I also have a CD version of the *"Tancredi e Clorinda"* music, which is okay, but I'm not motivated to look for another.

What I'm not satisfied with is any DVD version of *"Poppea"* or *"Ulysses"* I've seen. The earlier Daniele de Niese version is my current favorite of "Poppea" on DVD.

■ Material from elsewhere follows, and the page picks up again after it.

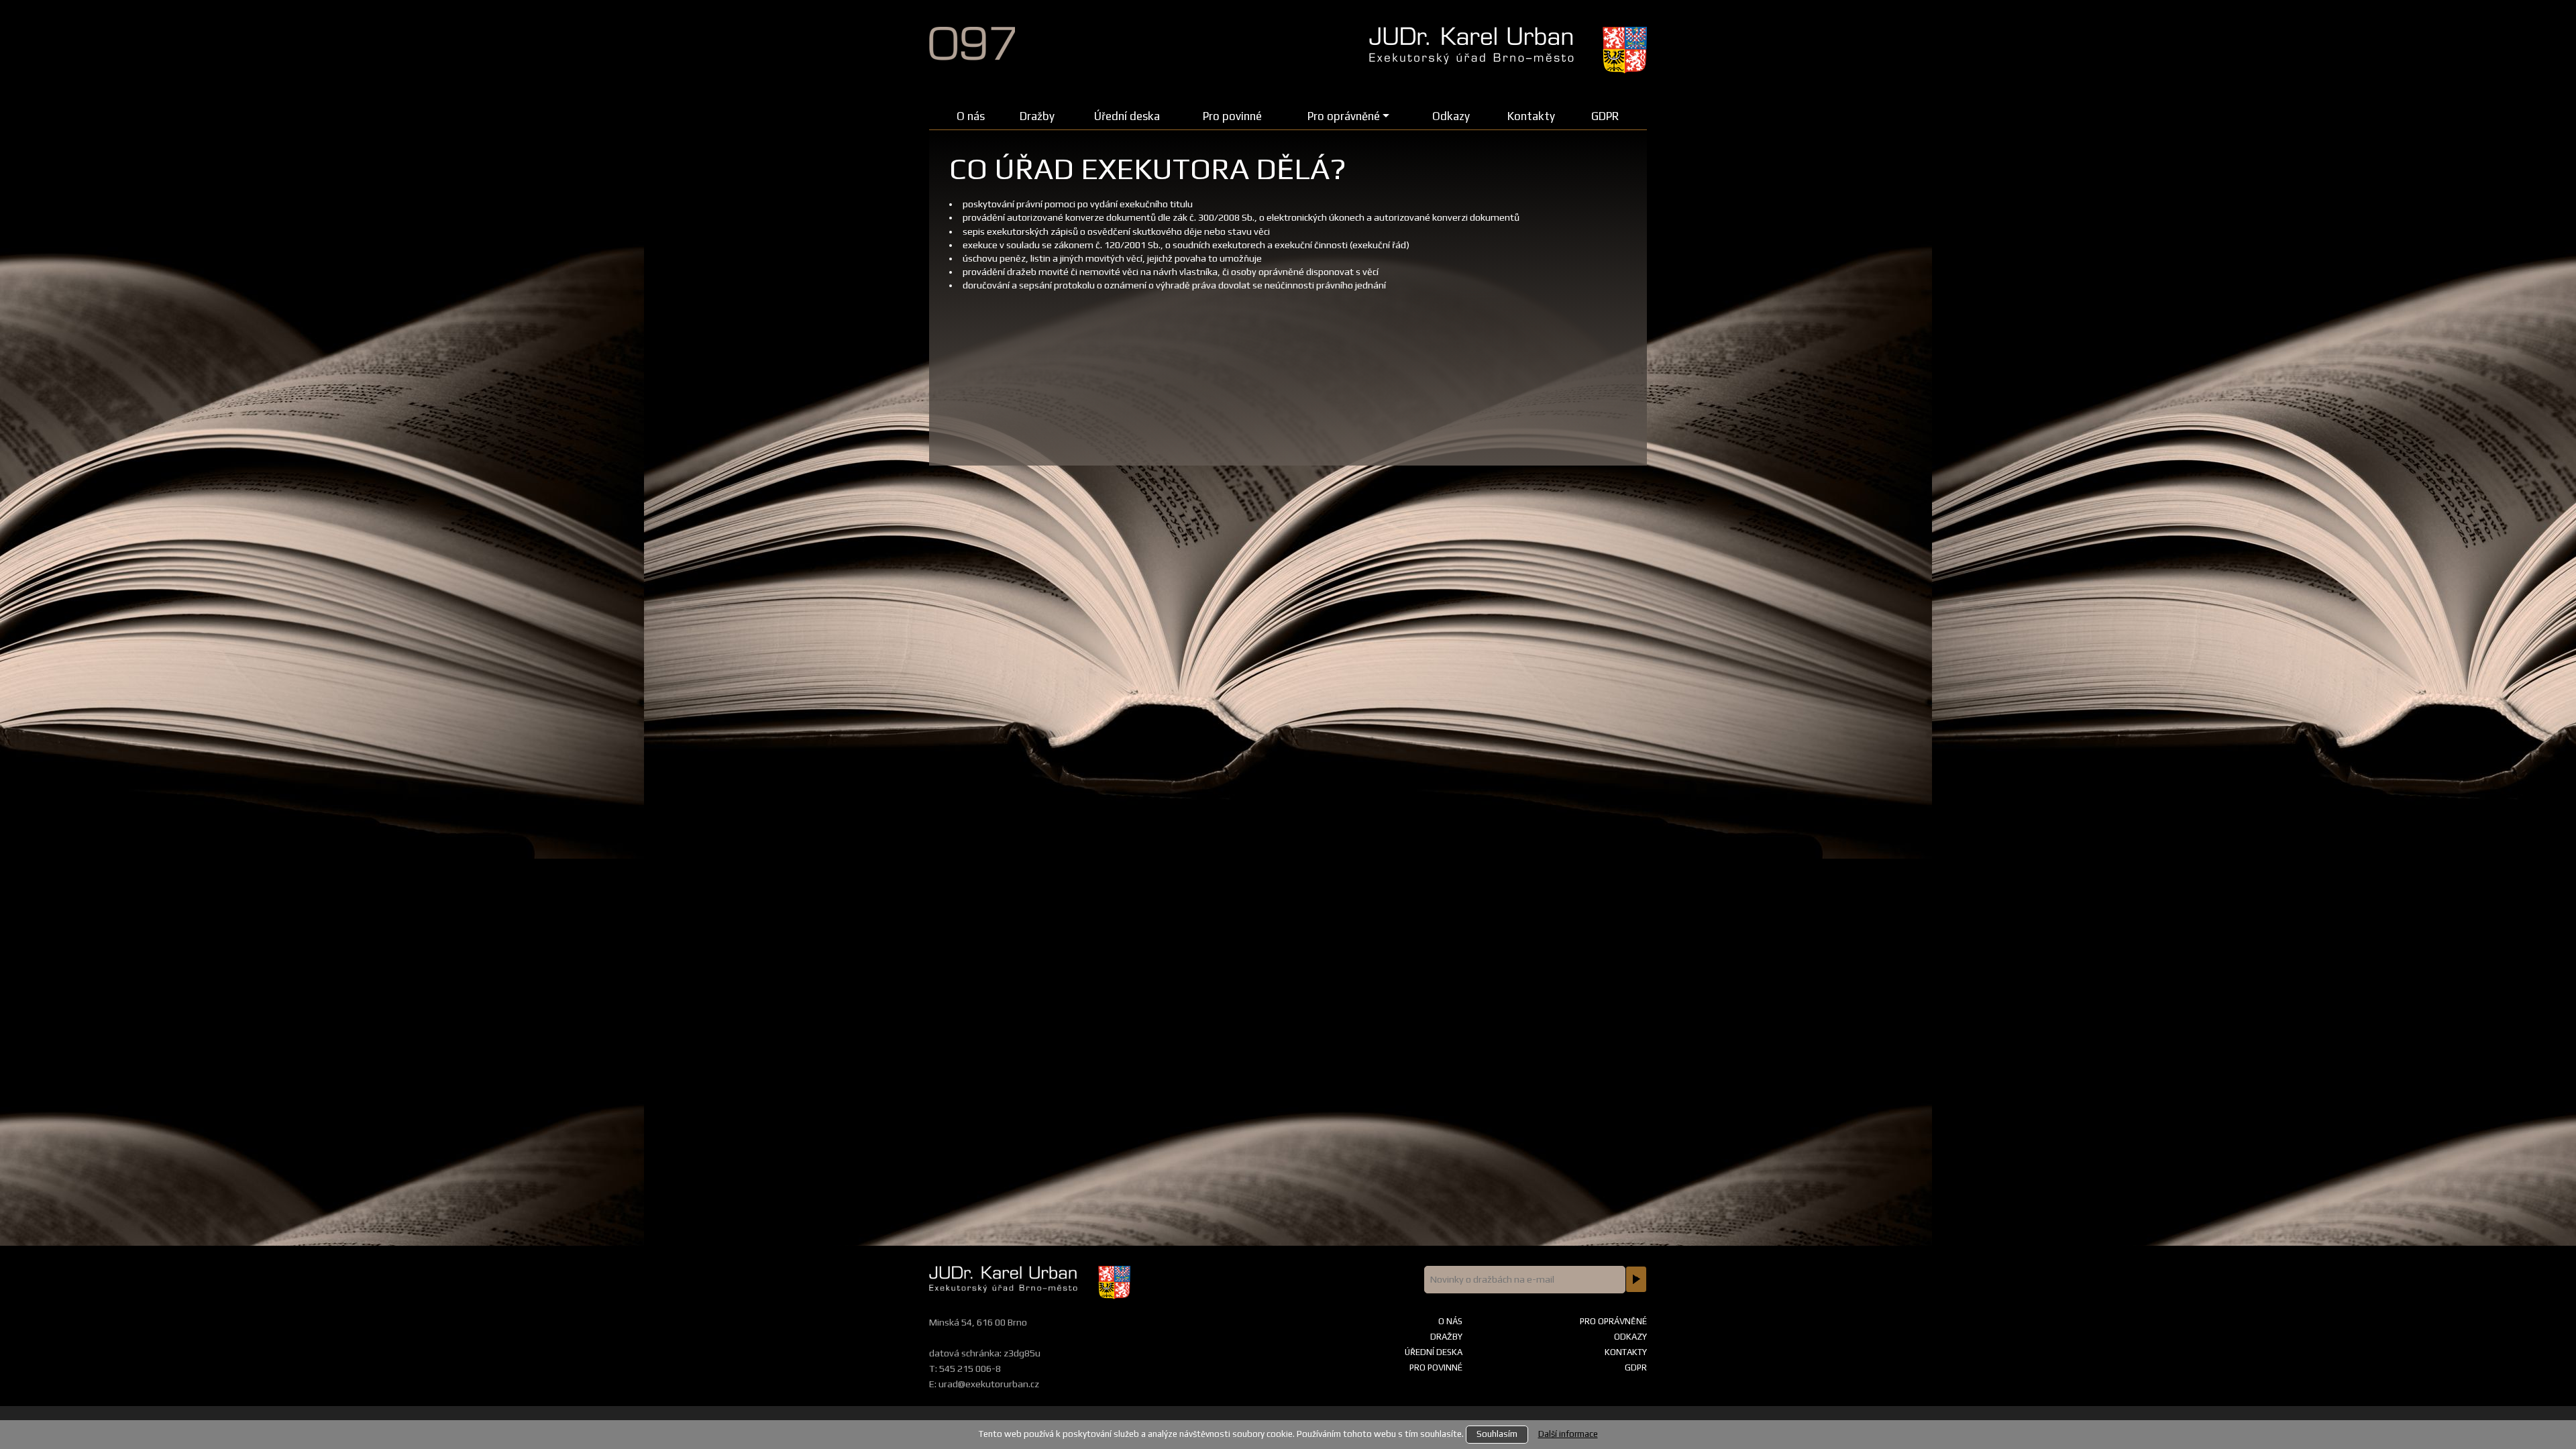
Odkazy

Any recommendations on either CD or DVD versions of these? Any other essential Monteverdi music?


----------



## Nereffid (Feb 6, 2013)

"other essential Monteverdi music" would have to include the Vespers. I have two recordings - Robert King (Hyperion) and Andrew Parrott (Virgin). I prefer the King but Parrott's fine too.


----------



## Revenant (Aug 27, 2013)

Don't want to hijack this dormant thread, but you did mention that the first Danielle de Niese Poppea DVD is your preferred one thus far. Have you watched the second DdN DVD? I ask because I was considering purchasing it but have read some mixed reviews elsewhere. Would like to know what you and others in this forum think about this Christie version.


----------



## SixFootScowl (Oct 17, 2011)

Is there a Monteverdi L'Orfeo DVD that does not include a counter tenor?


----------



## Pugg (Aug 8, 2014)

Florestan said:


> Is there a Monteverdi L'Orfeo DVD that does not include a counter tenor?


I knew it had to be you. :angel:


----------



## Brahmsianhorn (Feb 17, 2017)

The DVD of the Vespers by Gardiner is a must


----------



## Pugg (Aug 8, 2014)

Brahmsianhorn said:


> The DVD of the Vespers by Gardiner is a must


Are you sure? I've seen it once but I rather listen to it.


----------



## JSBach85 (Feb 18, 2017)

Nereffid said:


> "other essential Monteverdi music" would have to include the Vespers. I have two recordings - Robert King (Hyperion) and Andrew Parrott (Virgin). I prefer the King but Parrott's fine too.


Last week I ordered Andrew Parrott Vespers. You are the second or third person I found speaking about Robert King recording and I am interested in it. What do you think about Robert King compared with other versions? Would you say is among the best?


----------



## Pugg (Aug 8, 2014)

Remember devotees, it's Mr. Monteverdi birthday today.


----------



## Guest (May 15, 2017)

Are there any recordings of instrumental extracts of his works? Did he even write any purely instrumental music?


----------



## Vesteralen (Jul 14, 2011)

Recently purchased a copy of *Canzonette a tre voci *performed by *Armoniosincanto. *
This is his earliest extant secular music. Listened to this disc around a dozen times in a three to four week period. Definitely makes it into my permanent collection.


----------



## Pugg (Aug 8, 2014)

Vesteralen said:


> Recently purchased a copy of *Canzonette a tre voci *performed by *Armoniosincanto. *
> This is his earliest extant secular music. Listened to this disc around a dozen times in a three to four week period. Definitely makes it into my permanent collection.


Great to see your taste hasn't changed in 4 years since you posted your O.P.


----------



## NovAntiqua (6 mo ago)

Claudio Monteverdi: il Combattimento di Tancredi e Clorinda (complete) by Ensemble Alraune


----------